Ну, Толика я знал давно. Типичный пропойца. Не прибавить – не убавить.
– А я тут вентилями торгую, – сказал Толик.
– А я иду в канцелярский, – сказал я.
– А я тут вентилями торгую. Мы с матерью в общаге живём для железнодорожников. Как мы там очутились, уже никто и не вспомнит. Условия там – хуже свинарника. На четыре этажа – общая душевая. Там шесть сосков было до вчерашнего дня. Но вчера у меня выпивон кончился, средств на новую порцию не предвиделось, поэтому пришлось маленько попотеть. Разобрал хозяйство как мог. В металлолом сдал. Выручка – с гулькин хуй. И всё же. А сегодня про вентили вспомнил. Скрутил. Торгую. Тут иногда можно нажиться. Прилично одетые пенсионерки дюже падкие до стареньких вентилей. Это вполне объяснимо с точки зрения психологии, – сказал Толик.
– Знаю. Знаю. Мужское начало. Безотцовщина, беззамужество, бессыновнич…Плач по упущенным возможностям. Так? – сказал я.
– А вот и нет. Это глубже. Тебе не понять, – засиял Толик.
– Пойду в канцелярский, – сказал я.
– Хочешь, объясню твою любовь к канцелярии с психологической точки зрения? – спросил Толик.
– В другой раз, – сказал я.Пошёл в канцелярский. И, надо же, прямо у магазина «Автозапчасти» встретил Толика.
– А как же вентили? – спросил я.
– Какие вентили? Голову с утра надо в порядок приводить. Лучший способ – клин клином вышибать. Денатурат – денатуратом. Чернила – чернилами. Синьку – синькой, – сказал Толик.
Толика я знал давно. Типичный ханыга. Не прибавить – не убавить.

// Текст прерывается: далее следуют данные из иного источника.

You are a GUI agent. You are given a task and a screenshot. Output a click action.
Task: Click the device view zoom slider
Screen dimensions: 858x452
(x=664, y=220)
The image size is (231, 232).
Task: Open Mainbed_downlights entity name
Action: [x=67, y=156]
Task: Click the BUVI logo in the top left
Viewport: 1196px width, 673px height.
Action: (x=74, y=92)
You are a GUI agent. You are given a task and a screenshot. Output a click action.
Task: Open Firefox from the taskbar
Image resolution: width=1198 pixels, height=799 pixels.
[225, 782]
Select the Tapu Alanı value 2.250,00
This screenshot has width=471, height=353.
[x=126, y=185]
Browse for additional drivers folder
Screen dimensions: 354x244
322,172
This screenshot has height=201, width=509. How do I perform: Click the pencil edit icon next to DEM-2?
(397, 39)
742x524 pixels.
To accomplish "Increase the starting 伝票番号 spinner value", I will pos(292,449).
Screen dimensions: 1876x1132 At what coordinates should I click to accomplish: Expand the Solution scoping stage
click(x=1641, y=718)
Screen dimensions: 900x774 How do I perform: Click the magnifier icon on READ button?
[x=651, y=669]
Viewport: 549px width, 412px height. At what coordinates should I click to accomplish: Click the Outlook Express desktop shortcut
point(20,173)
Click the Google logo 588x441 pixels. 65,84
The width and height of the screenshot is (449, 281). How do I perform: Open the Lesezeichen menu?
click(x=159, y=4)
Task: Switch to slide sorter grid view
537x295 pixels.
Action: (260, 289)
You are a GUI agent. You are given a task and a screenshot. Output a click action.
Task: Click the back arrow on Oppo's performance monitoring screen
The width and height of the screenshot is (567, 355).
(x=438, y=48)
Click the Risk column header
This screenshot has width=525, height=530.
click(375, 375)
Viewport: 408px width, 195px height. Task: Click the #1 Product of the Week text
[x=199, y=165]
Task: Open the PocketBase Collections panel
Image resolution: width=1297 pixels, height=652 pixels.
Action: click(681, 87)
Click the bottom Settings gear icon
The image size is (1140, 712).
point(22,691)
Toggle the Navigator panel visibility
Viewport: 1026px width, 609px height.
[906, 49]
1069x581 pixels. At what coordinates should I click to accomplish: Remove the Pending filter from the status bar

– А я в канцелярский, – сказал я.
– А я тут на работе. Стёкла иномарок протираю. Можно прилично нажиться. Только не надо к каждому подъехавшему лезть. Гадов – их издалека видно. Не всегда, правда, но часто. Я стараюсь поймать «зайчика». «Зайчики» светятся от счастья. Их деньги им не в обузу. Их жёны – не забитые гусыни и не спившиеся домохозяйки. Ну, показателей много. «Зайчики» не только копейку дадут, но и поинтересуются взглядами на жизнь. Они счастливы, и на остальных не в обиде. Они не бьются за выживание. Они смакуют. Да что я тебе объясняю? Ты ж от практической психологии на расстоянии ста световых лет, – сказал Толик.
– Может, заглянем в «закусь»? – спросил я.
– Я, конечно не против, но у меня сегодня негусто, – сказал Толик.
– Я угощаю, – сказал я.
«Закусь» – это подвал. На нём и табличка такая: «Закусочная». Самое место для спившихся психологов и недоделанных сыновей.
– Может, объяснишь мою любовь к канцелярщине с психологической точки зрения? – спросил я.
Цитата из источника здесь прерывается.